How to complete this task: Could you return every record below exactly as it is written?

Supplied records:
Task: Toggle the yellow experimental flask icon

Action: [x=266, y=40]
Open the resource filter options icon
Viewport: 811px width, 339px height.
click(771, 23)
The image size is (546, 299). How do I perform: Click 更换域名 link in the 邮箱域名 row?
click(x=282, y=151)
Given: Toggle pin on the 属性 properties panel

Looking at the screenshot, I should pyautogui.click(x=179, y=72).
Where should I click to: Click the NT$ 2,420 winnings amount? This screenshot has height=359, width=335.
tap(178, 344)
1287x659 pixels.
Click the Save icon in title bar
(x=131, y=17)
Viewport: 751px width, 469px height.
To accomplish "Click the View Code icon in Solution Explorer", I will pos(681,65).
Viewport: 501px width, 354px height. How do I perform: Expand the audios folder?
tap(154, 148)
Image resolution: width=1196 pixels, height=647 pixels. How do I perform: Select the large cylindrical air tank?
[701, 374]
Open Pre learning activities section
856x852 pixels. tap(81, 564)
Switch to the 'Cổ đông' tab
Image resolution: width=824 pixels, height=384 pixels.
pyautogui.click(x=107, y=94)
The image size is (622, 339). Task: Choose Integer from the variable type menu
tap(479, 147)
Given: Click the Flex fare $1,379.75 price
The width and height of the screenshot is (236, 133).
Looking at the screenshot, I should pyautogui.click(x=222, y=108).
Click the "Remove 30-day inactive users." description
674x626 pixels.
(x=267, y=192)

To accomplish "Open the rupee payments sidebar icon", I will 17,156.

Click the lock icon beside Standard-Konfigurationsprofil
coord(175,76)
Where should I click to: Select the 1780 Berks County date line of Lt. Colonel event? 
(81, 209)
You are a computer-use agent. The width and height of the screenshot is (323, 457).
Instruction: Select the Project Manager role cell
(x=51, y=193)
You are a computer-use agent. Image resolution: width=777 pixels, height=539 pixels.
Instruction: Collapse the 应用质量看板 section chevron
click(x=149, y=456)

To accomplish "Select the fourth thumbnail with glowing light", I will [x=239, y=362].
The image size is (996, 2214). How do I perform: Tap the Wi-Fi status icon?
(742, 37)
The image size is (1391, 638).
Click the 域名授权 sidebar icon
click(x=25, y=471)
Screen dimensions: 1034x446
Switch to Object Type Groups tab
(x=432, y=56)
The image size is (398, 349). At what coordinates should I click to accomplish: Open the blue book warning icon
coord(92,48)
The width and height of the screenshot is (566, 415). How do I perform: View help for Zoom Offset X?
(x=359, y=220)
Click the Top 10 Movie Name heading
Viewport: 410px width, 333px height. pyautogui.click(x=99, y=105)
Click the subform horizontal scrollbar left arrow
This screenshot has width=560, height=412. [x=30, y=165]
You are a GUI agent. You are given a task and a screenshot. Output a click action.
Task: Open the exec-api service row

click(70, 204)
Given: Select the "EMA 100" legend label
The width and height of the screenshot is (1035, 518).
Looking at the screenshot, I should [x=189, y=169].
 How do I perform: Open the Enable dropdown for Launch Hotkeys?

Your solution:
Task: Toggle the yellow experimental flask icon

Action: [x=266, y=40]
Open the resource filter options icon
Viewport: 811px width, 339px height.
click(771, 23)
The image size is (546, 299). How do I perform: Click 更换域名 link in the 邮箱域名 row?
click(x=282, y=151)
Given: Toggle pin on the 属性 properties panel

Looking at the screenshot, I should pyautogui.click(x=179, y=72).
Where should I click to: Click the NT$ 2,420 winnings amount? This screenshot has height=359, width=335.
tap(178, 344)
1287x659 pixels.
Click the Save icon in title bar
(x=131, y=17)
Viewport: 751px width, 469px height.
To accomplish "Click the View Code icon in Solution Explorer", I will pos(681,65).
Viewport: 501px width, 354px height. How do I perform: Expand the audios folder?
tap(154, 148)
Image resolution: width=1196 pixels, height=647 pixels. How do I perform: Select the large cylindrical air tank?
[701, 374]
Open Pre learning activities section
856x852 pixels. tap(81, 564)
Switch to the 'Cổ đông' tab
Image resolution: width=824 pixels, height=384 pixels.
pyautogui.click(x=107, y=94)
The image size is (622, 339). Task: Choose Integer from the variable type menu
tap(479, 147)
Given: Click the Flex fare $1,379.75 price
The width and height of the screenshot is (236, 133).
Looking at the screenshot, I should pyautogui.click(x=222, y=108).
Click the "Remove 30-day inactive users." description
674x626 pixels.
(x=267, y=192)

To accomplish "Open the rupee payments sidebar icon", I will 17,156.

Click the lock icon beside Standard-Konfigurationsprofil
coord(175,76)
Where should I click to: Select the 1780 Berks County date line of Lt. Colonel event? 
(81, 209)
You are a computer-use agent. The width and height of the screenshot is (323, 457).
Instruction: Select the Project Manager role cell
(x=51, y=193)
You are a computer-use agent. Image resolution: width=777 pixels, height=539 pixels.
Instruction: Collapse the 应用质量看板 section chevron
click(x=149, y=456)

To accomplish "Select the fourth thumbnail with glowing light", I will [x=239, y=362].
The image size is (996, 2214). How do I perform: Tap the Wi-Fi status icon?
(742, 37)
The image size is (1391, 638).
Click the 域名授权 sidebar icon
click(x=25, y=471)
Screen dimensions: 1034x446
Switch to Object Type Groups tab
(x=432, y=56)
The image size is (398, 349). At what coordinates should I click to accomplish: Open the blue book warning icon
coord(92,48)
The width and height of the screenshot is (566, 415). How do I perform: View help for Zoom Offset X?
(x=359, y=220)
Click the Top 10 Movie Name heading
Viewport: 410px width, 333px height. pyautogui.click(x=99, y=105)
Click the subform horizontal scrollbar left arrow
This screenshot has width=560, height=412. [x=30, y=165]
You are a GUI agent. You are given a task and a screenshot. Output a click action.
Task: Open the exec-api service row

click(70, 204)
Given: Select the "EMA 100" legend label
The width and height of the screenshot is (1035, 518).
Looking at the screenshot, I should [x=189, y=169].
 How do I perform: Open the Enable dropdown for Launch Hotkeys?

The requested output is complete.